Senin, 28 November 2011

.:: Eeniee Meeniiee ::. pt. 3

“papa… mama…?” Rendi heran. Bagaimana bisa dia bertemu dengan orang tuanya disini. orang tua yang sudah lama terpisah darinya. Ini bukan sinetron loh… bukan cerita tentang anak yang terbuang lalu ketemu lagi dengan orang tuanya. Bukan juga cerita anak yang tertukar en terpisah dari orang tuanya. (aku ngomong apa sih?? maklumi sajalah klo GJ. baru bangun tidur iniiiii… :p). Rendi bukan terpisah dari orang tuanya, tapi memang sengaja memisahkan diri. Sudah sejak 3 tahun terakhir, Rendi tak pernah en tak ingin bertemu dengan orang tuanya. Orang tuanya juga tak pernah mencoba mencarinya, hanya sebulan sekali papa atau mamanya telfon en mengabarkan kalo mereka baru saja mentransfer uang ke rekening Rendi. Sesuatu yang menurut Rendi tidak perlu karena tanpa uang merekapun, Rendi bisa menghidupi dirinya sendiri dari bisnis Distro yang dia bangun bersama dengan teman-teman kuliahnya.
 Rendi pergi bukan karena Rendi membenci orang tuanya. Begitu juga dengan papa en mama Rendi yang tak pernah mencoba mencarinya, bukan berarti mereka tidak peduli. Mereka mengerti, dengan Rendi yang terluka.

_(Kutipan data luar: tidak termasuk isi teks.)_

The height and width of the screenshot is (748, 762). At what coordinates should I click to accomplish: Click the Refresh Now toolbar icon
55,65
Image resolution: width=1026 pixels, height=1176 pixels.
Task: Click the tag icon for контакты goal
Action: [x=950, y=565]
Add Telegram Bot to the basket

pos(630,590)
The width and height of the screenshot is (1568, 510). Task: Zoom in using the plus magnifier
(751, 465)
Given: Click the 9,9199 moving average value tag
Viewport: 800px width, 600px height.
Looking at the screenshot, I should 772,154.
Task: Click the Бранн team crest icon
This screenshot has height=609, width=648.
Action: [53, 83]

“Rendi?” panggil Sonia yang heran menyadari kekasihnya yang bengong. Rendi salah tingkah.
“umm… Sonia, ini… papa dan mamaku.” Kata Rendi canggung ketika menunjuk papa en mamanya.
“oh… selamat malam om, selamat malam tante,,” Sonia memberi salam pada kedua orang tua Rendi.

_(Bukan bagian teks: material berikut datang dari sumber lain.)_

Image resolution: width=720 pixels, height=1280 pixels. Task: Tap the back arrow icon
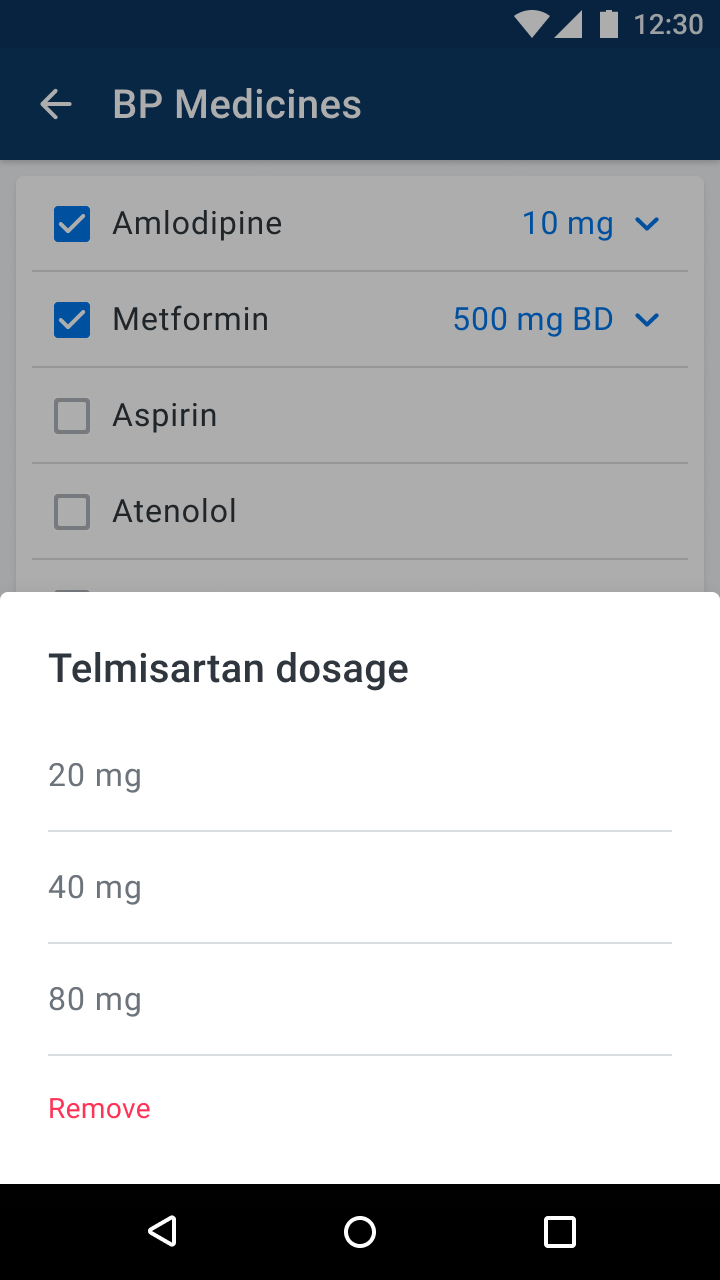[56, 104]
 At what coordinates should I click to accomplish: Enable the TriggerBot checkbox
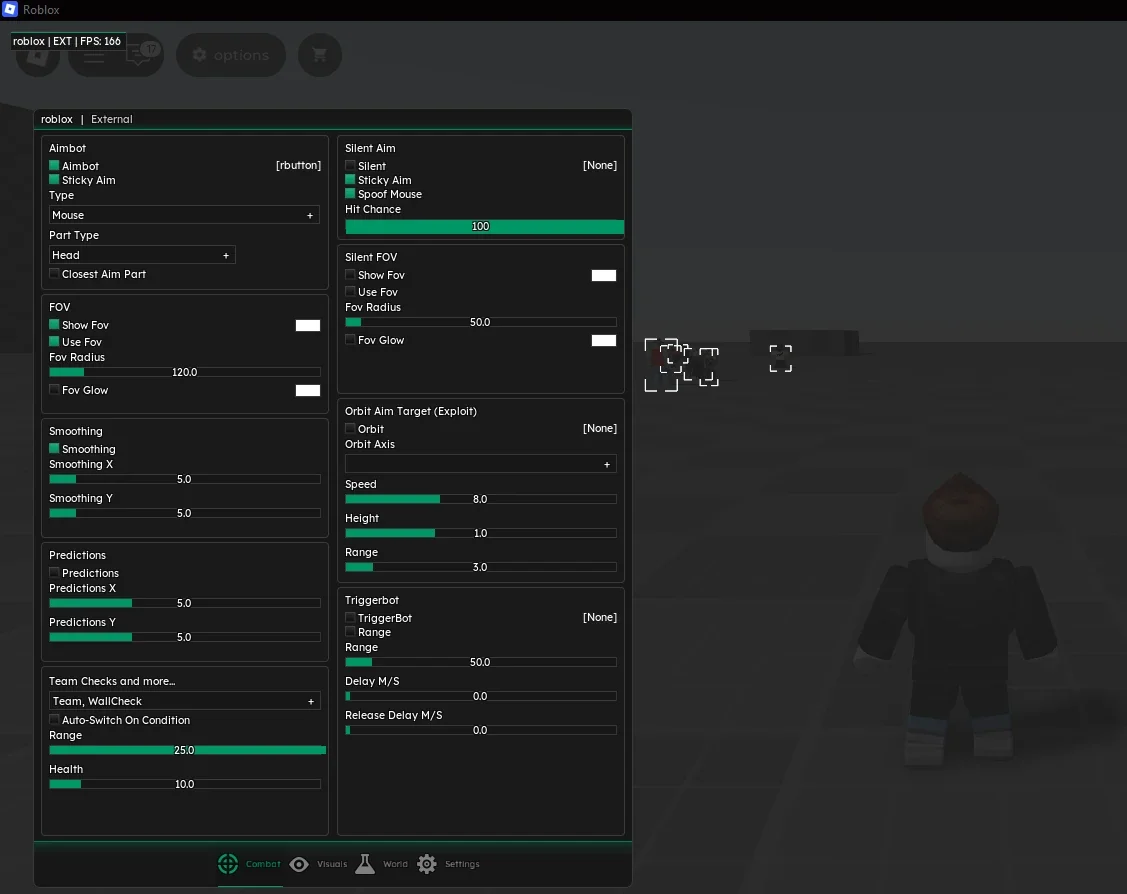[x=349, y=617]
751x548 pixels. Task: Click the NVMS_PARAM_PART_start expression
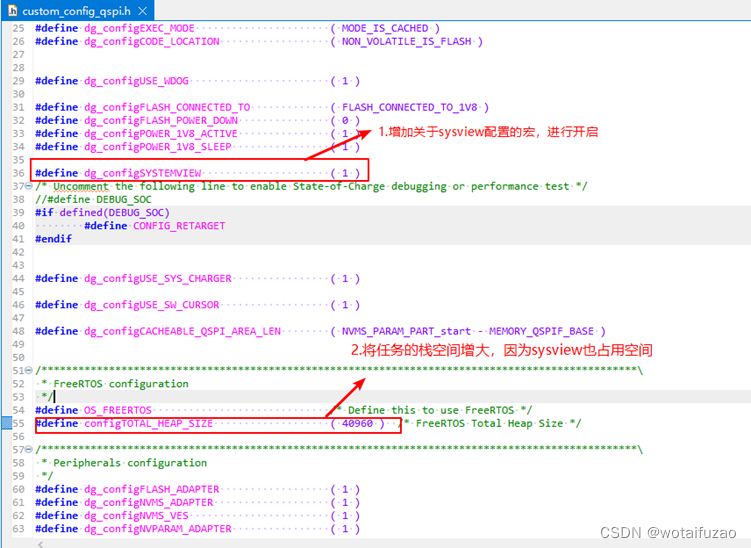point(407,331)
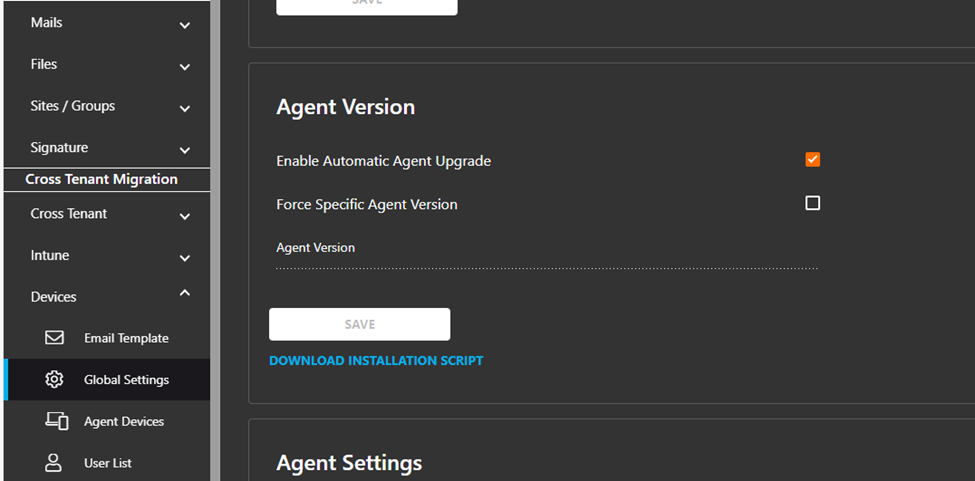Click the Email Template envelope icon

click(55, 337)
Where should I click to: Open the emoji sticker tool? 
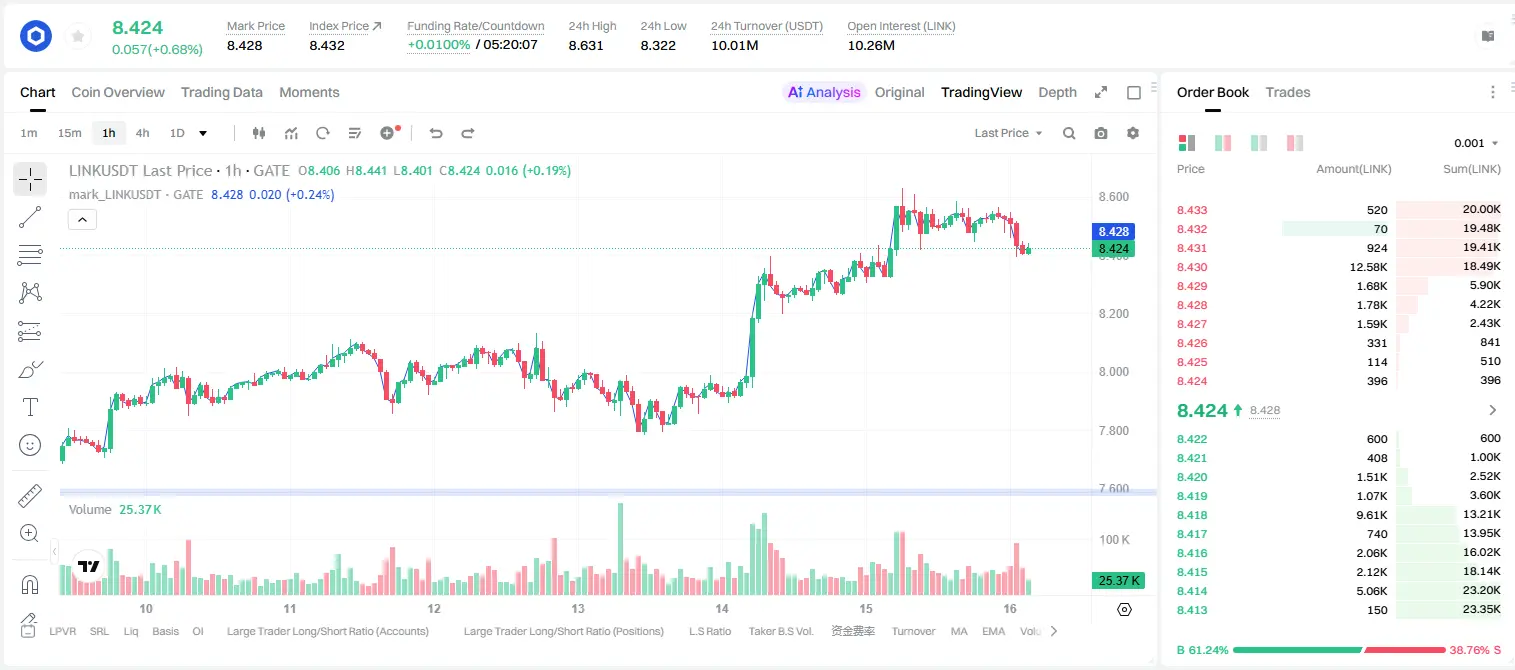pos(30,445)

“pa,, ma,, ini Sonia. Pacar Rendi.” Rendi memperkenalkan kekasihnya. Pipi Sonia memerah. Dia malu tapi juga senang diperkenalkan seperti itu. papa en mama Rendi tampak terkejut mendengar pengakuan Rendi. Tapi mereka langsung menyembunyikan perasaannya karena merasa tidak enak hati pada Sonia yang tak tau apa-apa.
“malam Sonia. Saya papanya Rendi. Senang bertemu denganmu.” Kata om Rudi santai. Mencoba melupakan semuanya en menganggapnya tak pernah terjadi. Kita bahas ini nanti.

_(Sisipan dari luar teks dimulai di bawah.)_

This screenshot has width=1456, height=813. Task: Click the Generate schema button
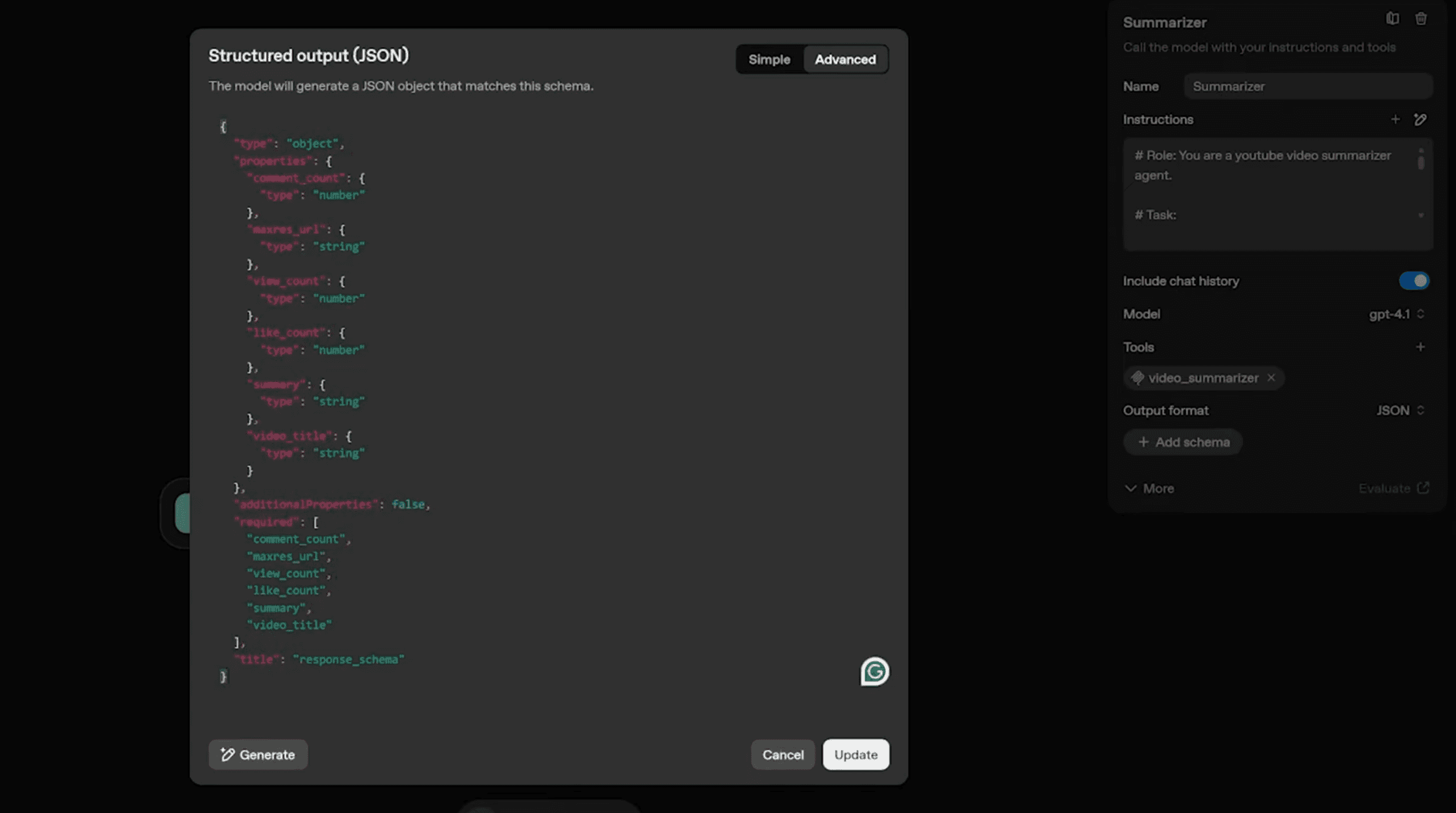coord(258,755)
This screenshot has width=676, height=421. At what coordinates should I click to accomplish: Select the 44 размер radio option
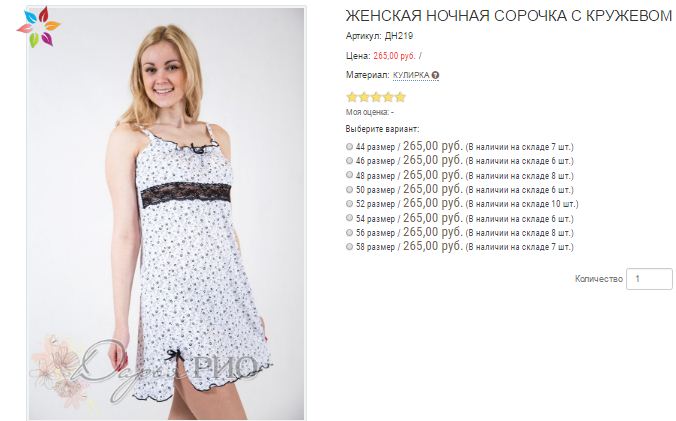(x=349, y=147)
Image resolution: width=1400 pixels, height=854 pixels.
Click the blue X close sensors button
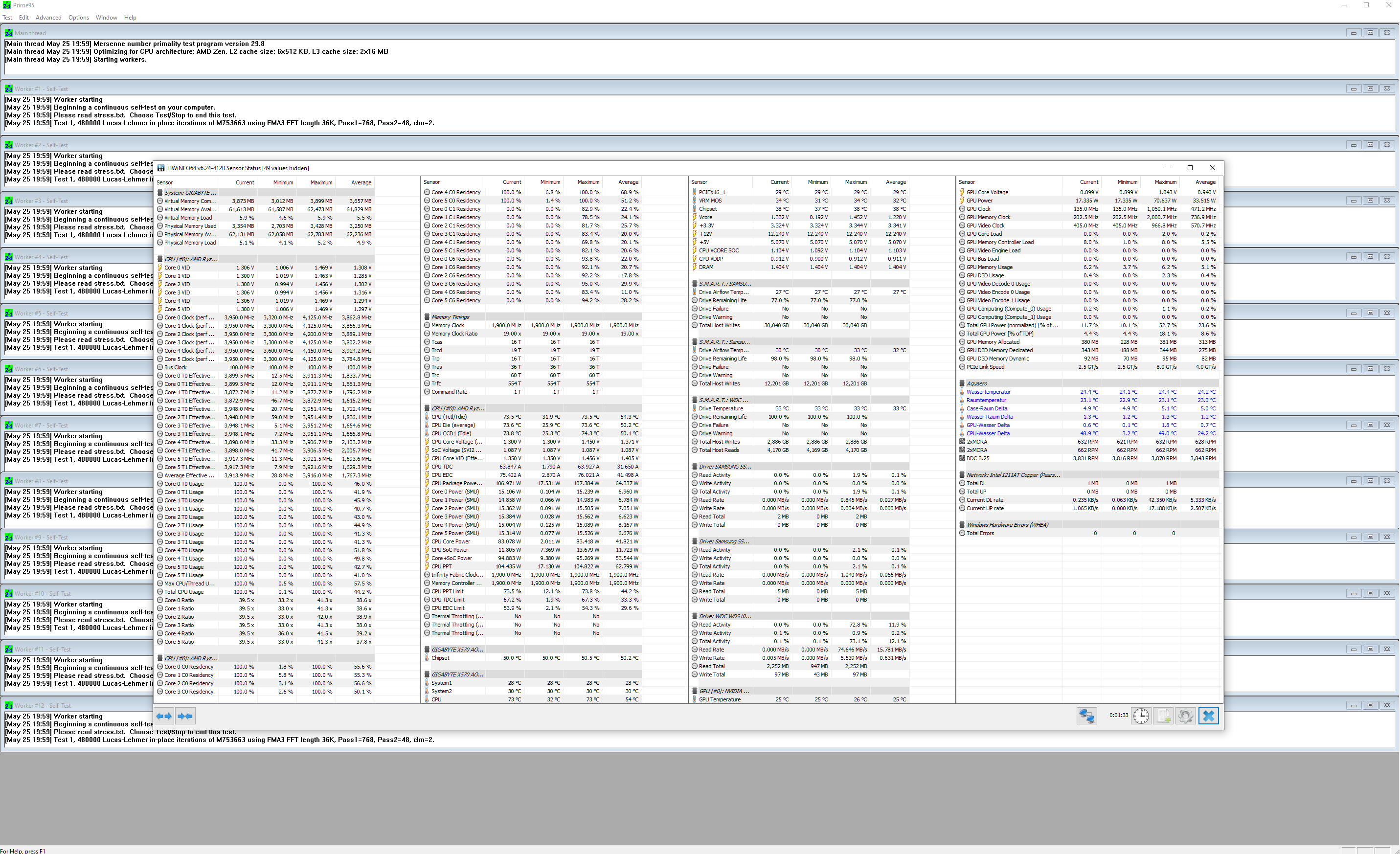point(1209,716)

“hai Sonia, tante mamanya Rendi.”

***

      Aku menarik pandanganku dari Sonia yang bergabung dengan papa en mamaku, lalu kembali fokus pada pangeran berkuda besi yang ada dihadapanku.
      “ngomong-ngomong, bom dari lo lucu. Gue suka, gue pake deh. Tapi kok ga meledak yah?” aku menunjuk pita hadiah yang diberikan Izal tadi pagi.
      “klo yang pake cewek cantik kayak lo mah, ga bakalan ngefek. Bomnya juga sungkan meledak di depan lo. Tapi coba kalo yang pake itu gue, pasti langsung timbul ledakan, ledakan tawa dari orang-orang maksudnya. Hahaha…” Izal nglantur. Aku tertawa. Izal lucu banget siihh…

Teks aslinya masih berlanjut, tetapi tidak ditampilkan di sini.